Meta’s Llama 4 models – Llama 4 Scout and Llama 4 Maverick are here! These models can help people build more personalized multimodal experiences, based on large improvements in image and text understanding and instruction following, and can accommodate a range of use cases and developer needs. Whether you’re building apps for reasoning, summarization, or conversational AI, Llama 4 Scout and Maverick deliver powerful performance with open access. Llama 4 models can be run, fine-tuned and deployed in Oracle Cloud Infrastructure (OCI) Data Science. Whether you’re a data scientist or a developer, OCI offers the infrastructure and tools to move fast in the evolving world of Generative AI.

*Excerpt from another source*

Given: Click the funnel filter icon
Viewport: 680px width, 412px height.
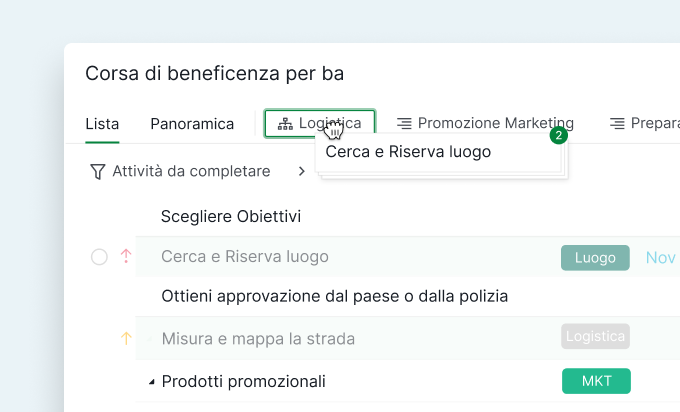Looking at the screenshot, I should click(x=97, y=172).
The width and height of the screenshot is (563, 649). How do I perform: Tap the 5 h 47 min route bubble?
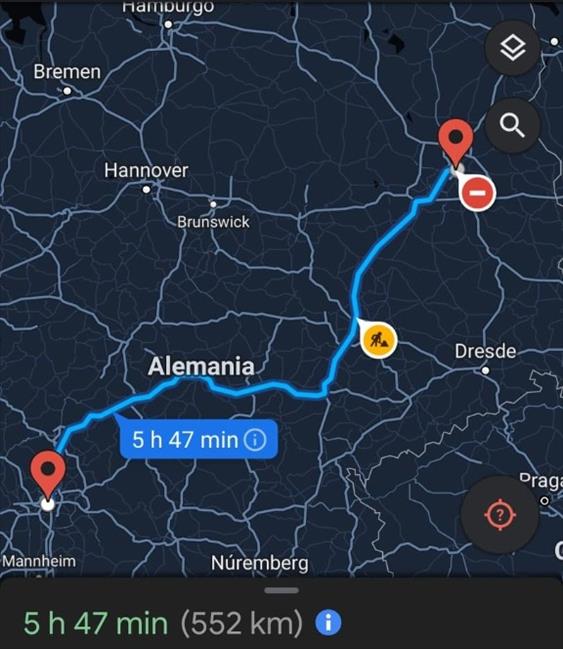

What are Llama 4’s improvements?

Meta’s Llama 4 family includes:

  • Llama 4 Scout: A powerful multimodal model that supports context window of up to 10M tokens with 17B active parameters, 16 experts and a total of 109B parameters that can fit on a H100 (with Int4 quantization).
  • Llama 4 Maverick: A 17B active parameter model with 128 experts and a total of 400B parameters, delivering strong performance to cost ratio for reasoning and coding while remaining open-weight and customizable and can fit on a H100.

The new Llama 4 models use a mixture of experts (MoE) architecture. In MoE models, a single token activates only a fraction of the total parameters. MoE architectures are more compute efficient for model training and inference and, given a fixed training FLOPs budget, deliver higher quality models compared to dense architectures. Llama 4 models are designed with native multimodality, incorporating early fusion to seamlessly integrate text and vision tokens into a unified model backbone.

Llama 4 Scout and Llama 4 Maverick models are available today on Meta’s website llama.com and Hugging Face, an online model repository. Oracle Cloud Infrastructure (OCI) Data Science is a platform for data scientists and developers to work with open source models powered by OCI’s compute infrastructure with features that support the entire machine learning lifecycle. You can bring in Llama 4 models from Hugging Face or Meta to use inside OCI Data Science effortlessly.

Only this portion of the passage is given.